How to Prevent and Ease Hangxiety

Address your anxiety before drinking.

Don’t make alcohol a coping tool for anxiety. Enjoy it moderately for its positives, and meanwhile have other effective tools on hand to manage your anxiety. 

If you’re someone who relies on alcohol to feel more comfortable in social situations—in other words, to ease some social anxiety—instead, find better ways to confront and address social fears outside of drinking. Is someone who makes you annoyed, nervous, or self-conscious joining the dinner reservation? Your fallback solution might be ordering five martinis to get through it. Instead, practice a little deep breathing before you go; prep some cordial conversation starters to use; challenge yourself to react with patience; schedule a quick therapy session for guidance.
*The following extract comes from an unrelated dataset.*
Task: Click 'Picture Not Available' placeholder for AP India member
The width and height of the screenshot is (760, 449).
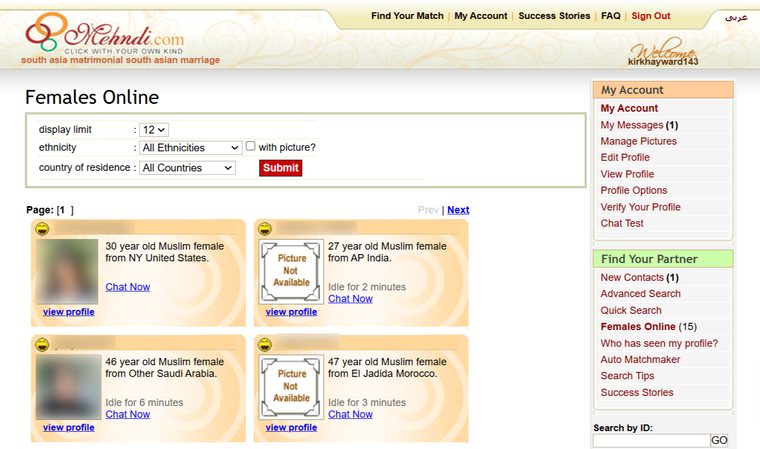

Then enjoy your martini slowly and mindfully. 

Drink in moderation.

This should come as no surprise, but to skip the hangover—and accompanying anxiety—the next morning, drink in moderation. This, Malone emphasizes, really is the most responsible way to enjoy alcohol, the event itself, and those around you. 

Surround yourself with people you can trust to help make sure you don’t exceed a reasonable amount of alcohol. Hold yourself accountable and be mindful of pacing. Malone recommends pacing your drinking with 30- to 60-minute intervals in between drinks. If you feel like you need a drink just to have something to do with your hands, grab water or seltzer! 

Eat food and drink water.

Eating combats the alcohol dominating the intestines. The water helps keep you hydrated, Malone says. Drinking alcohol might make you feel like you’re quenching your thirst in the moment, but most alcohol is a diuretic (a substance that makes you lose water) and contains a lot of sugar. 

Practice relaxation techniques.

If you tried your best to follow all of the above tips and still wake up feeling incredibly anxious, it’s time to break out the relaxation techniques. 

Dr. Marks suggests grounding exercises, which can be an effective way to calm yourself and focus on your environment. One simple exercise she shares is choosing a color and naming all the objects in the room with that color, which can help bring you back to the present moment. 

You can also stimulate your vagus nerve, the superhighway between the brain and gut that controls several bodily functions. Dr. Marks recommends “vagal maneuvers” such as splashing cold water on your face or chest or humming with the “ohm” sound, which will each stimulate the nerve.